Korda, who won the Gainbridge LPGA at Lake Nona in February, got off to a poor start, making bogeys at two of her first four holes, but soon showed the form that lifted her to four LPGA victories a year ago, including her first major, as well as an Olympic gold medal in Tokyo.
She birdied three consecutive holes starting at the short, par-4 fifth, and moved to 4 under for her round when she hit hybrid from 222 yards to 4 feet at the 522-yard 11th to set up an eagle.
After accomplishing so much last season, does she see any openings to improve any specific areas of her game?
“Every part of my game,” Korda said. “I mean, mental aspect, I think even the physical aspect of it. Every part of the game can get better, always. The game of golf is constantly moving forward, and you kind of have to move with it.”
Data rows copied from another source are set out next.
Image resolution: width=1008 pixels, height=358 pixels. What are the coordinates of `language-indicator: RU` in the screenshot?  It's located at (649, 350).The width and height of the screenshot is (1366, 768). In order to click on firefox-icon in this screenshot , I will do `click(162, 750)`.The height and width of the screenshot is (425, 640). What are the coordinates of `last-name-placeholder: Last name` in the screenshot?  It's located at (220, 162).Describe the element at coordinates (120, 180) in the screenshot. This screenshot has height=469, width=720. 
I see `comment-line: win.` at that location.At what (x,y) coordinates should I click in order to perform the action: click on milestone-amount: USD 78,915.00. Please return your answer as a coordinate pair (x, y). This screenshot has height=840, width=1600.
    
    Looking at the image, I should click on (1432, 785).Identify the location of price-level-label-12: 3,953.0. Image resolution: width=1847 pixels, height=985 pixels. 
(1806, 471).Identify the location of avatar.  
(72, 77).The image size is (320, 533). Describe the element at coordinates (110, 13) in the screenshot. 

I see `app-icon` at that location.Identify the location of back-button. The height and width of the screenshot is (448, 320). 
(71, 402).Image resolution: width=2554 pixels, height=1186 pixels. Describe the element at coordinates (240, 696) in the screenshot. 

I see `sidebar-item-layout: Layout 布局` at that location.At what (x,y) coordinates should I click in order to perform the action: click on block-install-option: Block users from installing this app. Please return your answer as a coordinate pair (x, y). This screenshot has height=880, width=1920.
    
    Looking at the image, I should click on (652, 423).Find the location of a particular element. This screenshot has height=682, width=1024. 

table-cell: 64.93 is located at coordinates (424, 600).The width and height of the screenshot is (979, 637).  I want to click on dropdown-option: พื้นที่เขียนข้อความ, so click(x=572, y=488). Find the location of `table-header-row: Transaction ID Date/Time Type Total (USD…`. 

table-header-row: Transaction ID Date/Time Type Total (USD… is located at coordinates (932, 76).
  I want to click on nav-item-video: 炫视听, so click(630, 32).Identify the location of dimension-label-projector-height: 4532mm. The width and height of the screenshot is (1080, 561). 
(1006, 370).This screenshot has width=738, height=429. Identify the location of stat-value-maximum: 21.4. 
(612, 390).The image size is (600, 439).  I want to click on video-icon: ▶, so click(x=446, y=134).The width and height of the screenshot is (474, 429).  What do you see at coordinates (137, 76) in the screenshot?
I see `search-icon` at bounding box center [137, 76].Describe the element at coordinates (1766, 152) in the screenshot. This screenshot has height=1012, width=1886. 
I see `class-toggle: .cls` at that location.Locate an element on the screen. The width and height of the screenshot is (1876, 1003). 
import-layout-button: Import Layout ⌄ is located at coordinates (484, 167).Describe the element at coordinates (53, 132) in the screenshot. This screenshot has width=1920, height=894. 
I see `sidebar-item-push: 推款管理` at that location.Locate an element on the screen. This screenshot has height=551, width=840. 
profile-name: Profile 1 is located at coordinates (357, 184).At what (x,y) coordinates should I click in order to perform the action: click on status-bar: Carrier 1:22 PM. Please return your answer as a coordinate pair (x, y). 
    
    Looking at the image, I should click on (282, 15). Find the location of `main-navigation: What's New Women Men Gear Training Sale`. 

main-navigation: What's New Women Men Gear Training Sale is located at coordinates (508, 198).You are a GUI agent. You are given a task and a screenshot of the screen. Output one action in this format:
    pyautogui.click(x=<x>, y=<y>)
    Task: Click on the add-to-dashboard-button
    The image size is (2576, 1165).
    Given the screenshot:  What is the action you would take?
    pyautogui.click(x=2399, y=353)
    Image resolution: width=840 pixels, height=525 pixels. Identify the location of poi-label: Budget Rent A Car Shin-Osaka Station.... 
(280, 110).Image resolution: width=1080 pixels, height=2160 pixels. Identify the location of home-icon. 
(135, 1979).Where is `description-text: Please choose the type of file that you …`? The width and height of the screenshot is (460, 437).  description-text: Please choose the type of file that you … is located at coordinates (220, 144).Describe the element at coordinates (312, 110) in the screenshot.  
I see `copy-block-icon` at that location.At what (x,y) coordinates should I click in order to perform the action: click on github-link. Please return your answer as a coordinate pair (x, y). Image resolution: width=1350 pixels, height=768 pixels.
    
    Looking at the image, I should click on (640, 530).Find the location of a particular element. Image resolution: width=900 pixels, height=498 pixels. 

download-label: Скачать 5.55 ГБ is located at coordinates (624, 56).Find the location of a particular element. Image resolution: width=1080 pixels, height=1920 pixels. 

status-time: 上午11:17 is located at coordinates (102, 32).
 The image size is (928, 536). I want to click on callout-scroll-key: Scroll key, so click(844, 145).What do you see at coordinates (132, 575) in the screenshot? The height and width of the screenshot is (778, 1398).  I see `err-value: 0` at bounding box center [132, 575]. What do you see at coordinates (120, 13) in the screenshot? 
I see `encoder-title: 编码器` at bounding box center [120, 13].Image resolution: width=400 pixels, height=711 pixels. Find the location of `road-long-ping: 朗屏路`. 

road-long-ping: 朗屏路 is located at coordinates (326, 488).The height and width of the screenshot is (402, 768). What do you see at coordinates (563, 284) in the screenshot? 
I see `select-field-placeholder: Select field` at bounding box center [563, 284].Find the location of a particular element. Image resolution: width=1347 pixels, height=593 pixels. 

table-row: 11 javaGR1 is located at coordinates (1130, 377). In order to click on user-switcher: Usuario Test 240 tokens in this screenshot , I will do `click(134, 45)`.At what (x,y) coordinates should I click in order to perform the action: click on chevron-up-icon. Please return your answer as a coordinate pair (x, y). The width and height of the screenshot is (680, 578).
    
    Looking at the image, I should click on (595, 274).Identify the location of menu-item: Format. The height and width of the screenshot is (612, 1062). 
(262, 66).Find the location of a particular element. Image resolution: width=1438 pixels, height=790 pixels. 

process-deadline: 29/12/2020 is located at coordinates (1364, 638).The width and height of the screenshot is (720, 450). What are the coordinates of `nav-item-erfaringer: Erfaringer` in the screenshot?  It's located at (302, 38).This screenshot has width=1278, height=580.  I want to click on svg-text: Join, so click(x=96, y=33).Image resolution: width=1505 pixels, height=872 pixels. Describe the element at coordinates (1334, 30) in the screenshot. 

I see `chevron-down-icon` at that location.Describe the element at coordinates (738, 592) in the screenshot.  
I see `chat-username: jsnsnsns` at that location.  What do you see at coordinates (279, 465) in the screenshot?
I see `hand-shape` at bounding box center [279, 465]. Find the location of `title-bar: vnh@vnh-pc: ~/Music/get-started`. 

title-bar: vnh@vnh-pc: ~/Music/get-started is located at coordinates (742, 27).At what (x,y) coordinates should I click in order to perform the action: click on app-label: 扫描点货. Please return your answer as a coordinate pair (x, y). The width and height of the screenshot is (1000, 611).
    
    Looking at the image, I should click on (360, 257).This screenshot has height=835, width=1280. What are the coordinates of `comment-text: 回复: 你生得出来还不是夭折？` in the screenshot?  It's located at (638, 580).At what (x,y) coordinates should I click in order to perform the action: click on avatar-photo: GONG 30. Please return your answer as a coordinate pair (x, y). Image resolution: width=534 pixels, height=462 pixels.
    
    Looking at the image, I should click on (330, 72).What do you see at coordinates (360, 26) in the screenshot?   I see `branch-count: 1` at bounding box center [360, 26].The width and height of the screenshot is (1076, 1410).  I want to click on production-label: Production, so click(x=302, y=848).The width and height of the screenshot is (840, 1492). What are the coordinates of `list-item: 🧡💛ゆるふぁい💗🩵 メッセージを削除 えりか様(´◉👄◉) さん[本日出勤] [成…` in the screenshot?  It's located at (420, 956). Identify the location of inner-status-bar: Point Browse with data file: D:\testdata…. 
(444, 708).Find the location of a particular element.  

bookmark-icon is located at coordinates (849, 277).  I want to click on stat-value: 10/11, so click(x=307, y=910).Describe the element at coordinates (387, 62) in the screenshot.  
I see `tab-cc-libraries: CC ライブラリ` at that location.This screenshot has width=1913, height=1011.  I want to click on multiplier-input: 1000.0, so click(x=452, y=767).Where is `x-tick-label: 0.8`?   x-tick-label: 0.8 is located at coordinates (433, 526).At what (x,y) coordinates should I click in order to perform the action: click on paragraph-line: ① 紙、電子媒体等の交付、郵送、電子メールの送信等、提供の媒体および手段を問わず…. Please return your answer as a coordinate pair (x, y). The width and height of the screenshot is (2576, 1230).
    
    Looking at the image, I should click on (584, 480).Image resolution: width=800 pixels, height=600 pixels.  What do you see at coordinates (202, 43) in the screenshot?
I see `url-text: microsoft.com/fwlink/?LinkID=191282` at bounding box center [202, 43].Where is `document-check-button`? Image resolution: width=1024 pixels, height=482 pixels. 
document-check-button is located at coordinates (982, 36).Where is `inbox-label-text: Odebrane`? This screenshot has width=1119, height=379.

Jessica Korda, Nelly’s older sister, opened defense of her Tournament of Champions title with a solid round of 69, playing 17 bogey-free holes before finishing with a bogey at the difficult, 398-yard closing hole.
Michelle Wie West, competing for the first time since the Women’s PGA last summer, opened with a round of 1-under 71. She made five birdies on her day, including a three-birdie run that started at the par-5 11th.
She finished in midafternoon. Afterward, would she follow her old routine and head right to the practice tee?
“I’m going straight to bed,” Wie West, 32 and the mother of an 18-month-old daughter, said with a smile.
Annika Sorenstam, a World Golf Hall of Famer who is competing on her home course, made 33 points in the Modified Stableford points format to lead the tournament’s celebrity division. Former MLB pitchers Mark Mulder (a former champion) and Derek Lowe, former NHL player Jeremy Roenick and military veteran Chad Pfeifer, who competes on a prosthetic leg, each finished with 32 points.